Many business organizations, such as General Electric, DuPont, and Walmart, have publicly stated their commitment to support our veterans by means of more proactive employment opportunities. This is great news. Historically, hiring veterans has proven to make good business sense because they provide proven records of commitment, dedication, and skill. However, despite the benefits, some companies feel uncertain about how to address the signature wounds of our recent wars: Traumatic Brain Injury (TBI) and Post-Traumatic Stress Disorder (PTSD). With more than 300,000 veterans suffering from TBI and more than 400,000 suffering from PTSD, there is an urgent need to educate employers that these injuries can readily be accommodated. Most importantly, employers must be shown the tremendous value of hiring these exceptional individuals.
To learn more about helping our wounded warriors successfully return to work, I received guidance from two strong advocates on this topic, US Air Force Major (fmr) Nisha Money, MD and Madelaine Sayko. Dr. Money served as an Air Force flight surgeon and was the medical commander for the Homeland Security and Initial Disaster Response teams. She currently serves as the medical director of the Global Healing Initiatives Institute. Ms. Sayko is the president and co-founder of Cognitive Compass, an organization formed to advise businesses on approaches and resources to accommodate employees with cognitive disabilities. This includes veterans and civilians ranging from those with mild TBI to aging individuals and those with learning disabilities. The following are eight key insights they shared to help organizations retain and successfully develop wounded warriors:
1. Create an informed organizational culture. Lack of awareness and understanding about TBI and PTSD is the most problematic barrier the injured veteran faces. When peers and managers demonstrate respect for the abilities of an employee who is a veteran, and are available to provide help and support for this person, they can not only address minor problems quickly and efficiently, but they improve the overall productivity, capacity, and capability of the workforce in general.
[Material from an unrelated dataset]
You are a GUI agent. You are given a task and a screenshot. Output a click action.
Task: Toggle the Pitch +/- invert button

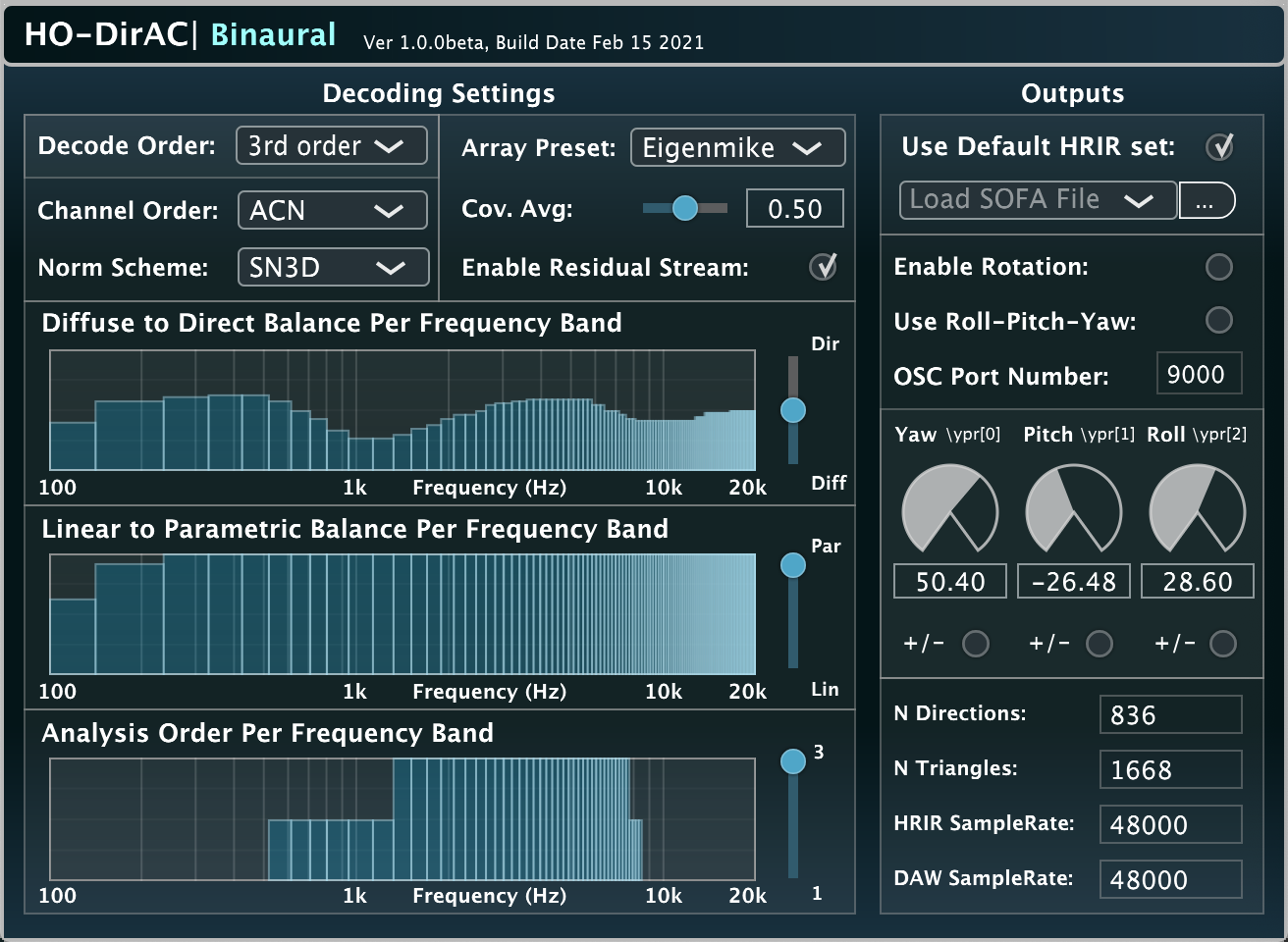(1099, 644)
2. Think of simple solutions. Because TBI and PTSD often manifest themselves as information processing difficulties, solutions can be as simple as providing a quiet space to work or breaking down tasks into short-term goals. Offering such simple solutions is cost-effective and can also be appreciated by many non-veteran employees, including those who have similar cognitive challenges that they may not have revealed to others.
3. Don't make judgments, and beware of assumptions. Encouraging open communication is a key success factor. As a manager, don't assume you know what "the problem" is, especially when it comes to TBI or PTSD. When individuals can speak honestly about problems they are having, without fear of recrimination, they can usually be addressed to everyone's satisfaction. Punitive approaches can exacerbate the difficulties the individual may be experiencing. A useful technique is to decide upon a protocol with the employee ahead of time regarding how to address potential problems.
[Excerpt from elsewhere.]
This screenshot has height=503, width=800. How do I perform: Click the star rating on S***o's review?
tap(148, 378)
4. Take a positive approach. Giving positive feedback, which identifies strengths along with areas for improvement, allows the veteran to recognize his or her own unique abilities, and build upon them. A supportive management style can bring dormant skills to the surface. Veterans bring leadership and team-building skills to their work environment and their commitment to a dedicated organization can inspire all employees to higher levels of achievement.
5. Give things time. Occasionally, wounded warriors may exhibit signs of stress, or appear overwhelmed. In these instances, it's important to recognize that these incidents are often transient, passing quickly when the people are given space to collect themselves. Additionally, many cognitive problems improve over time. Their effects are often minimized as accommodation and familiarity take root in the organization.
6. Make use of available resources. Many resources exist to help with the transition from the military to the civilian workforce, and to help address the injuries of war. One example,Cognitive Compass, helps business managers understand and address the challenges they may face with employees who experience cognitive disabilities. Another resource, Joint Complementary and Alternative Medicine and Performance Programs (JCamp2), is a website that lists nationwide services, programs, and treatments for service members, veterans, and their families at reduced or no cost.
7. Embrace technology as part of corporate strategy. There are a number of excellent tools and applications available as apps for mobile phones or PCs. Technology aids are usually free of stigma, and can provide parity to an individual with a disability.
8. Encourage peer-to-peer support structures. Whenever possible, assign veterans a co-worker "buddy" to help the new individual transition more easily into the workplace. If you don't have a veteran employee resource group, start one.
Hiring a wounded warrior can be one of smartest business decisions a company can make. A veteran's commitment to getting the job done and his or her discipline in the workforce is unsurpassed. For employers to leverage those qualities, all it takes is a little knowledge, understanding, and patience.